(Word and element pointing items)

######

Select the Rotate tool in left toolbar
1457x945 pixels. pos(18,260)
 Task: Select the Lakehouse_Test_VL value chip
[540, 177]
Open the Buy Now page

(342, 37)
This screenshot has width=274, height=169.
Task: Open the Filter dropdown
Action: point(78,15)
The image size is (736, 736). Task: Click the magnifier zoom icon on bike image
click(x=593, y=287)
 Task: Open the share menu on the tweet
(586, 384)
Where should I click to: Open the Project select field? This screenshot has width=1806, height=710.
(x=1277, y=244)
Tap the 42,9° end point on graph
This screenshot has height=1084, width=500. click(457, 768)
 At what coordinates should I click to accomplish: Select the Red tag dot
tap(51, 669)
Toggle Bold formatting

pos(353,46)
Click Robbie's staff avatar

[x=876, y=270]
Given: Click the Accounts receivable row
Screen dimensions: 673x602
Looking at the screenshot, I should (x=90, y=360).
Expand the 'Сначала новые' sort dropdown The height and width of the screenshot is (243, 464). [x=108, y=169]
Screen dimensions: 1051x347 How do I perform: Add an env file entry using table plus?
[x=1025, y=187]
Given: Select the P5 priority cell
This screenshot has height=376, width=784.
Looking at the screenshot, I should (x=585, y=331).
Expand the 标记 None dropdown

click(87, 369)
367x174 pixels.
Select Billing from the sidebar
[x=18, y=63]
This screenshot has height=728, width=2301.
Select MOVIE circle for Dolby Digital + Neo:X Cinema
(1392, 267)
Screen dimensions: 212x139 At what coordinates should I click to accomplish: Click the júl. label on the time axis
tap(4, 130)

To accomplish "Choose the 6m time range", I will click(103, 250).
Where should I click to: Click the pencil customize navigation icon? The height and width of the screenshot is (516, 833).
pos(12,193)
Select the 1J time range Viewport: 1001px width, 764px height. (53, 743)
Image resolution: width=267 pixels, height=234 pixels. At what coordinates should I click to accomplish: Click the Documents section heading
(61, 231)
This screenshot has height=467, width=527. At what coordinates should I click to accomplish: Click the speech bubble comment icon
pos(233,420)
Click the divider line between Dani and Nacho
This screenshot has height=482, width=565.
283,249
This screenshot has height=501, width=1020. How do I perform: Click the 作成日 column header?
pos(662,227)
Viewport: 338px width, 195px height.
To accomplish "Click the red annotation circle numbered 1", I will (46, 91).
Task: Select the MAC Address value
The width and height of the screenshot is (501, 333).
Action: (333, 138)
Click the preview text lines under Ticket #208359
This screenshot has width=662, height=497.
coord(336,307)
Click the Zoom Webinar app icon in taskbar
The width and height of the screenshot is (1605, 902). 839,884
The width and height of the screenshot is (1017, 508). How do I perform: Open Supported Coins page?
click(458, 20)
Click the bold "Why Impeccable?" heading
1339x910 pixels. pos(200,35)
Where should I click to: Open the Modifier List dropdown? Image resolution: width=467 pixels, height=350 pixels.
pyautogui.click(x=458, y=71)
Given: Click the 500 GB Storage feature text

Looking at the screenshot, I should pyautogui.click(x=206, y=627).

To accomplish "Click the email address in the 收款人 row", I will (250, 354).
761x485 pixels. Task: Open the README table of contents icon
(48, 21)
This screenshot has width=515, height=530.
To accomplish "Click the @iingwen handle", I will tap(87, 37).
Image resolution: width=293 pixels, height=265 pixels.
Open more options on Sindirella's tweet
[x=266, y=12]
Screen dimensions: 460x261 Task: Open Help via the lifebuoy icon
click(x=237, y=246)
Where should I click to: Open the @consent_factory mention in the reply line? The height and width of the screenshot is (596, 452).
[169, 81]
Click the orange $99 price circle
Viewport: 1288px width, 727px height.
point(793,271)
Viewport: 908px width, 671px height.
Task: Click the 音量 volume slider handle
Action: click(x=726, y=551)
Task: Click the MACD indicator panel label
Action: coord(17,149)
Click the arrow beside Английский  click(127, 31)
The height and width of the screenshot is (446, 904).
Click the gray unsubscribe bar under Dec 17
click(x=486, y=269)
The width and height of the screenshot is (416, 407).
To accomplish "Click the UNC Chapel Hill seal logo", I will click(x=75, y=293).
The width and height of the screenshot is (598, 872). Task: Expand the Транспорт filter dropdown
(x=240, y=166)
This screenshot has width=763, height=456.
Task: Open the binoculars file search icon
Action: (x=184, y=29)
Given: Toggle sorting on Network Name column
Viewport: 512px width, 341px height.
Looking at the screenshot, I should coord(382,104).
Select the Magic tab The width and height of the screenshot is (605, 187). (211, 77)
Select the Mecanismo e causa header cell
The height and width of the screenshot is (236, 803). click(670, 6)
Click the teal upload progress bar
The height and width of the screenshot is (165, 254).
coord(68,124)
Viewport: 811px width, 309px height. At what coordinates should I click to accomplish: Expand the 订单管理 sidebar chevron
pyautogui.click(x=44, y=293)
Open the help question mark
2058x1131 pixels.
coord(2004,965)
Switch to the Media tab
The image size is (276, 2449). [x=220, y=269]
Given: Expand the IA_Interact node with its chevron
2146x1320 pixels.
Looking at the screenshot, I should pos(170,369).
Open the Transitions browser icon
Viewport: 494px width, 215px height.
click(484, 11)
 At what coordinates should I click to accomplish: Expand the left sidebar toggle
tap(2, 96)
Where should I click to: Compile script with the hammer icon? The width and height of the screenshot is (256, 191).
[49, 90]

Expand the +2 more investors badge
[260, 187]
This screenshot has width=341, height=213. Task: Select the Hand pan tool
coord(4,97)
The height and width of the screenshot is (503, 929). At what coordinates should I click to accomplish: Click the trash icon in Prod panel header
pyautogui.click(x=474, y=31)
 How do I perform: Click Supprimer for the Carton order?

######

§ Instructions to follow
Copy out the items above again with no changes, beginning at the line containing "Given: Toggle sorting on Network Name column" and continuing through the end of the items.

§ Response
Given: Toggle sorting on Network Name column
Viewport: 512px width, 341px height.
Looking at the screenshot, I should coord(382,104).
Select the Magic tab The width and height of the screenshot is (605, 187). (211, 77)
Select the Mecanismo e causa header cell
The height and width of the screenshot is (236, 803). click(670, 6)
Click the teal upload progress bar
The height and width of the screenshot is (165, 254).
coord(68,124)
Viewport: 811px width, 309px height. At what coordinates should I click to accomplish: Expand the 订单管理 sidebar chevron
pyautogui.click(x=44, y=293)
Open the help question mark
2058x1131 pixels.
coord(2004,965)
Switch to the Media tab
The image size is (276, 2449). [x=220, y=269]
Given: Expand the IA_Interact node with its chevron
2146x1320 pixels.
Looking at the screenshot, I should pos(170,369).
Open the Transitions browser icon
Viewport: 494px width, 215px height.
click(484, 11)
 At what coordinates should I click to accomplish: Expand the left sidebar toggle
tap(2, 96)
Where should I click to: Compile script with the hammer icon? The width and height of the screenshot is (256, 191).
[49, 90]

Expand the +2 more investors badge
[260, 187]
This screenshot has width=341, height=213. Task: Select the Hand pan tool
coord(4,97)
The height and width of the screenshot is (503, 929). At what coordinates should I click to accomplish: Click the trash icon in Prod panel header
pyautogui.click(x=474, y=31)
 How do I perform: Click Supprimer for the Carton order?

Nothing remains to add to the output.